The role of projects in mlflow - packaging code to run in different environments without modification.

Essentially a project is a directory with an MLProject file at the top with the MLProject file specifying the environment (e.g. docker or conda, with relevant env files also in the directory). Projects also have entry points, which are commands that are meant to run for the project e.g. to train the model (entry points in an MLProject are similar to targets in a Makefile).

The mlflow CLI can then read a project and know how to recreate its environment for running. You can call mlflow run on a local or git directory and specify an entry point (or leave this for the default one) and mlflow will then run that entry point e.g. a training job. Entrypoints can also be chained together to make multi-step workflows.

Projects can also have multiple backends, which are configurations for running the project in different types of environments. For example, a kubernetes backend can be added for running in kubernetes.

Models

There are many ways of packaging machine learning models (tensorflow format, pickling, onnx, pmml, docker) and many tools that support specific methods of packaging. Rather than pick certain methods of packing to support, mlflow defines a way of specifying how a model can be packaged. The idea is to provide a way to package machine learning models so that they can be run in a range of deployment tools for real-time serving or batch scoring. The variation is handled with a concept of "flavors". This is best understood by example.

Here is what is written automatically by the mlflow.sklearn.save_model function on a project with an sklearn model:

# Directory written by mlflow.sklearn.save_model(model, 'my_model')
my_model/
├── MLmodel
├── model.pkl
├── conda.yaml
└── requirements.txt

So here the model is serialized as a pickle file. To deserialize a python pickle, the target environment needs to have dependencies that satisfy those of the serialized code. Hence here the conda.yaml and requirements.txt files capture the dependencies. The MLmodel file contains:

time_created: 2018-05-25T17:28:53.35

flavors:
  sklearn:
    sklearn_version: 0.19.1
    pickled_model: model.pkl
  python_function:
    loader_module: mlflow.sklearn

Here sklearn and python_function are flavors. Both are entered for this model because the pickle mechanism works for either. It is a general-purpose way of packaging python code (the python_function flavor is for any python code, including custom functions) and is also the favored way of serializing sklearn models. There are a range of other flavors in mlflow including R and spark.

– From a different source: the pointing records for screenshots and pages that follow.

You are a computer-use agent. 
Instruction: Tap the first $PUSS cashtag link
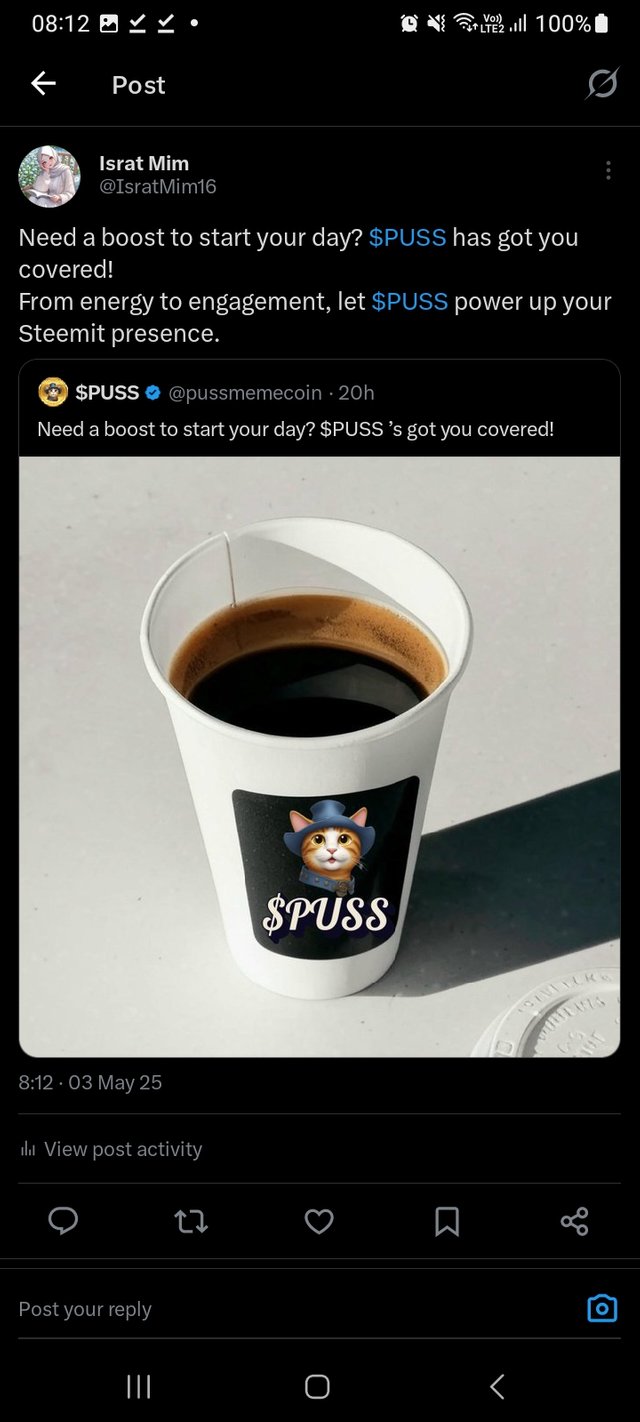[408, 238]
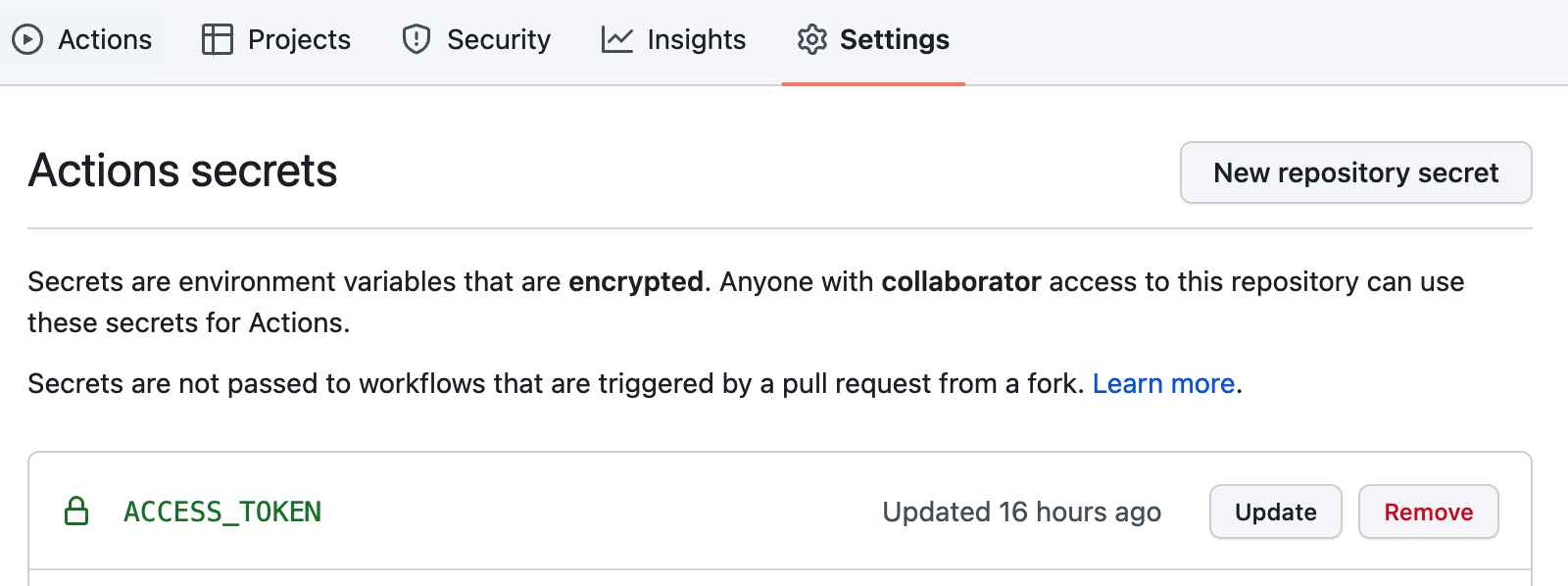Viewport: 1568px width, 586px height.
Task: Click the Settings gear icon
Action: tap(812, 39)
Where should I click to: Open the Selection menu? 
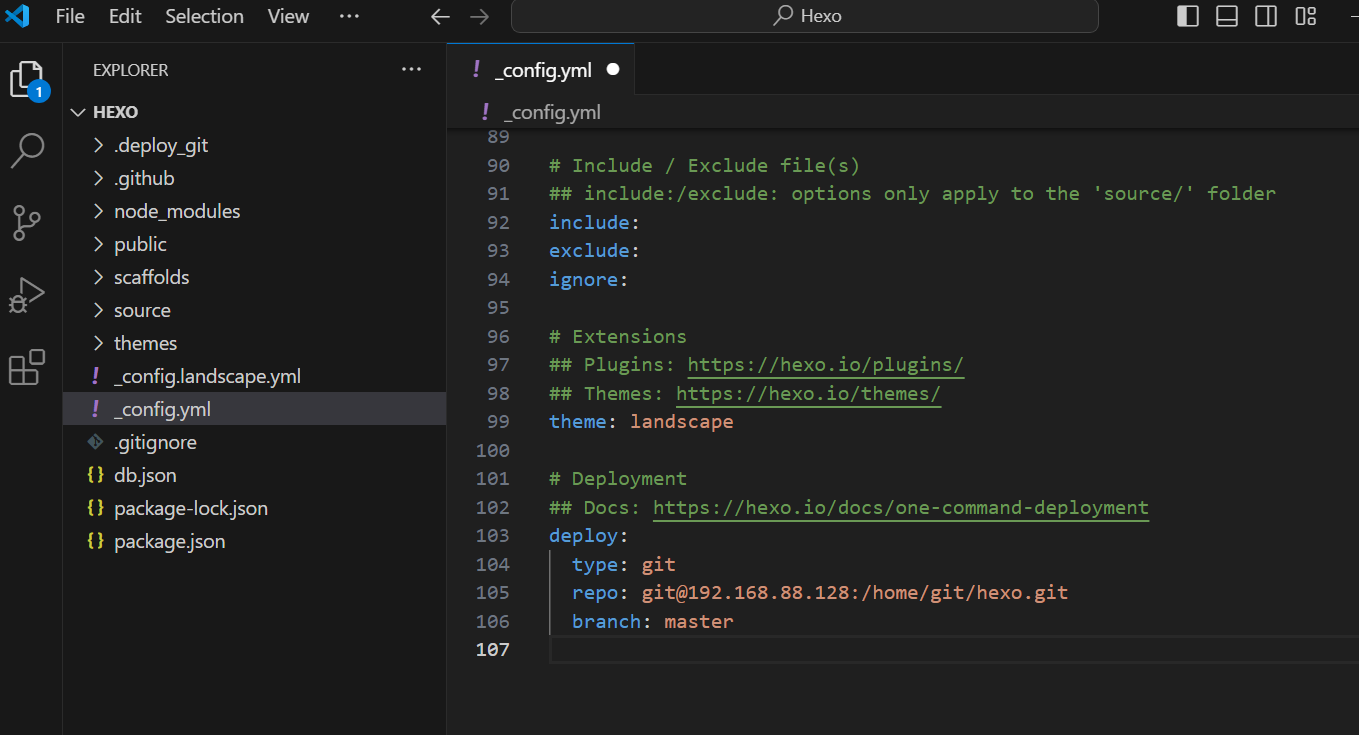pyautogui.click(x=204, y=17)
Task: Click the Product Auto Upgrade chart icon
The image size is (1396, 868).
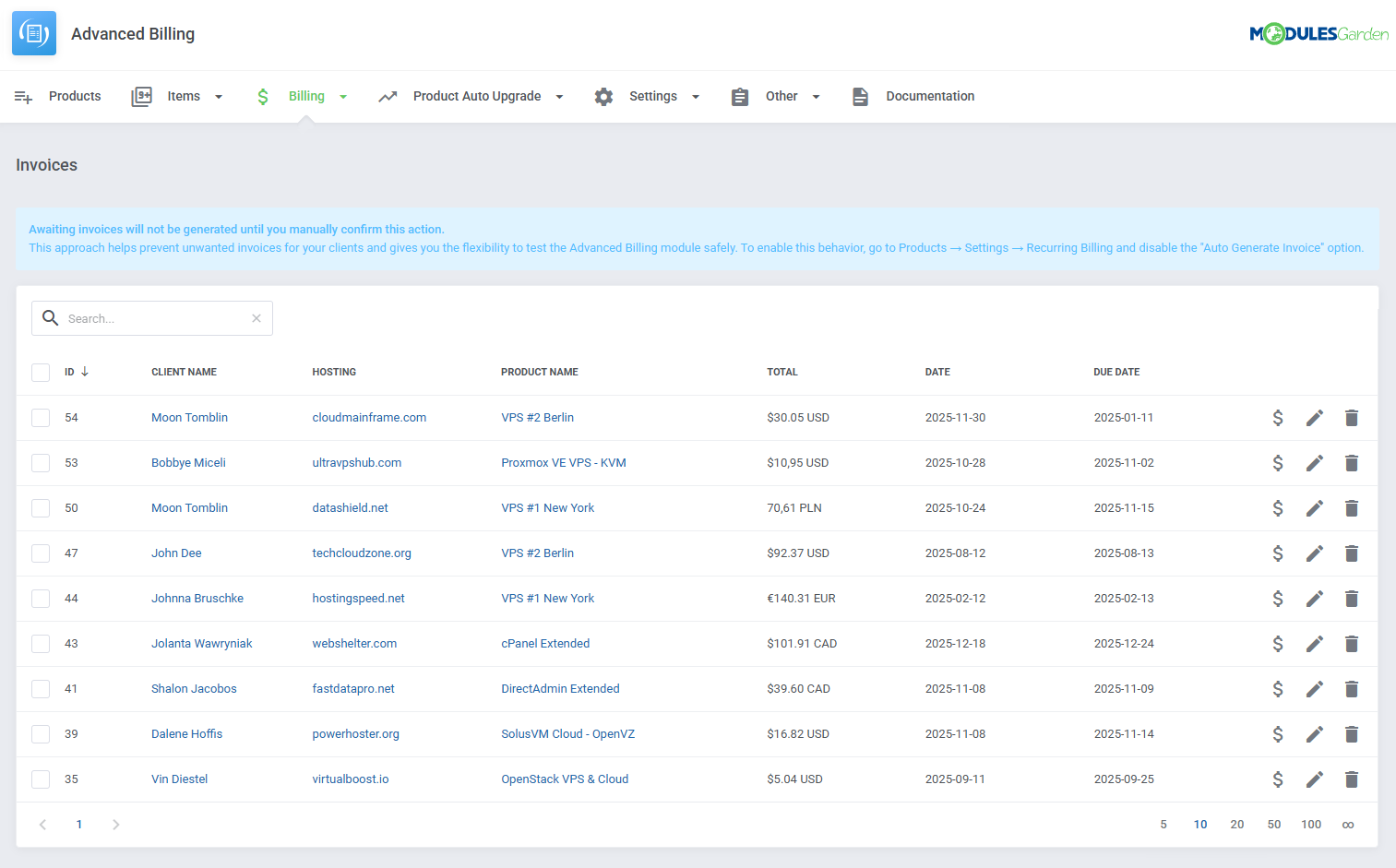Action: tap(388, 96)
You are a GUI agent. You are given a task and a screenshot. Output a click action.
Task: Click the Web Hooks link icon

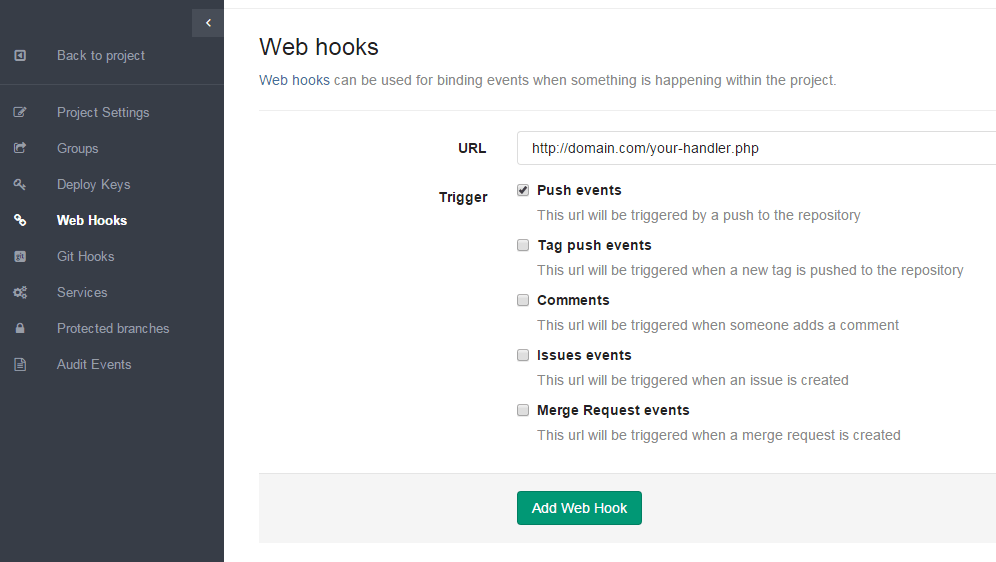pos(20,221)
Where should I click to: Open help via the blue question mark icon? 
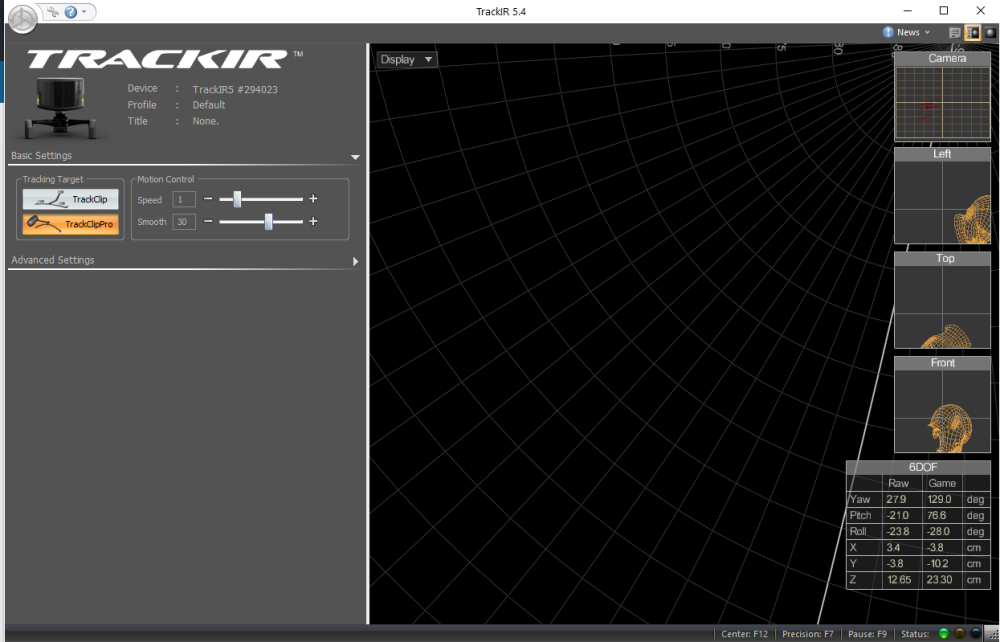pos(70,12)
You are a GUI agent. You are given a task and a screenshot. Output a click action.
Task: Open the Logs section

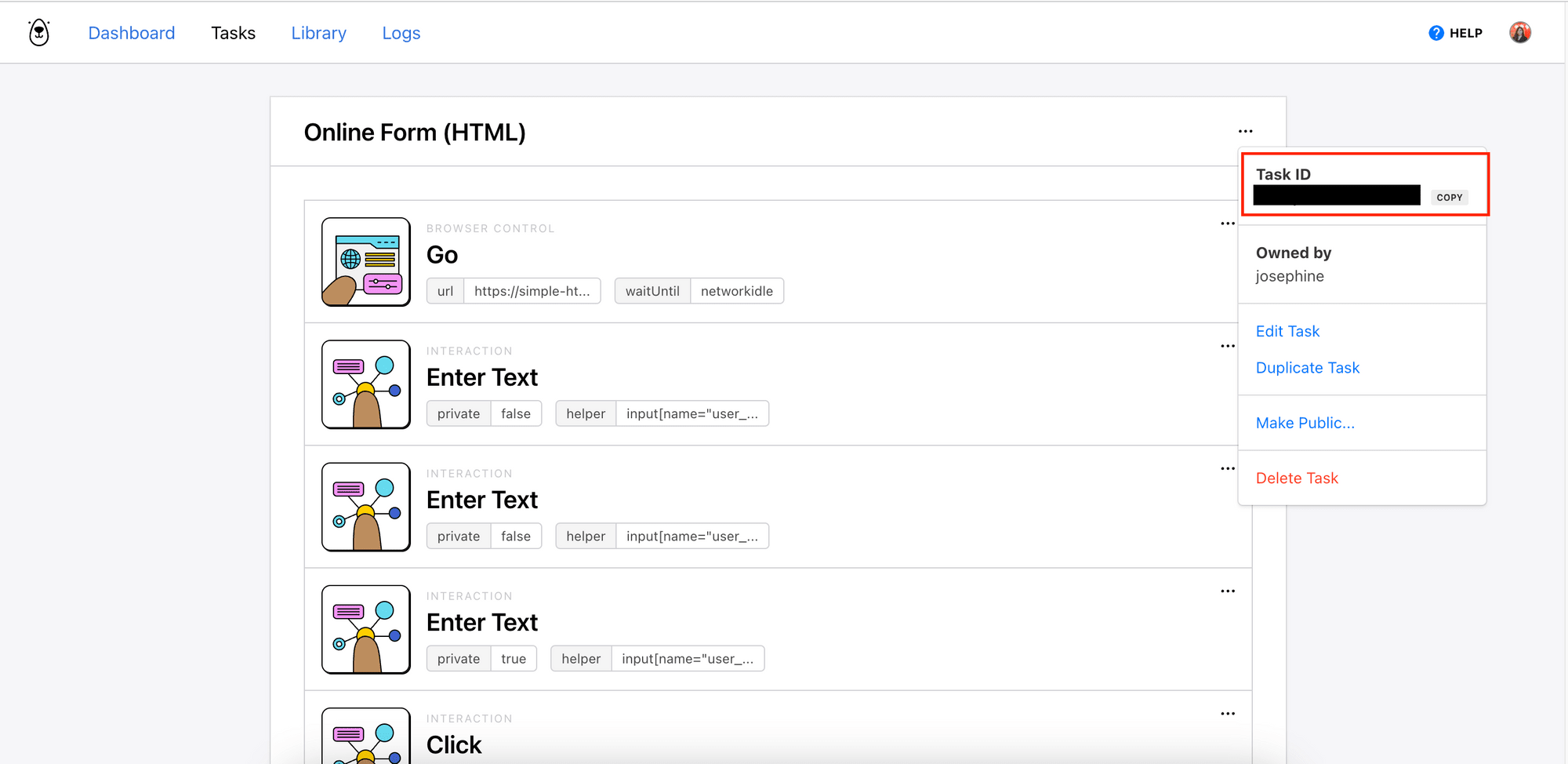coord(401,33)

Any model that supports python_function or R (crate) flavors can be served locally with mlflow models serve -m my_model. Certain flavors can also be deployed to specific serving tools. For example, models that support python_function can be deployed to sagemaker with mlflow sagemaker deploy -m my_model. There's also built-in support for azureml and spark, plug-in support for others and other tools that support the format but which are not listed in the mlflow documentation.

Model Registry

When lots of models are being produced and many versions of a single model, then there are challenges with managing these models. We want to be able to find which version is the latest, which version is running in production and how a model version was trained. The mlflow model registry makes these details searchable and easy to access:

mlflow model registry showing which versions of models are in which environments

Recording models to the registry is integrated with the tracking API. Calling mlflow.<model_flavor>.log_model() records that version of the model in the registry. Alternatively, models can be registered by selecting their artifacts in the tracking UI.

The stages of models can also be transitioned (e.g. record as promoted to production) via the API (e.g. from a CI system) or from the UI.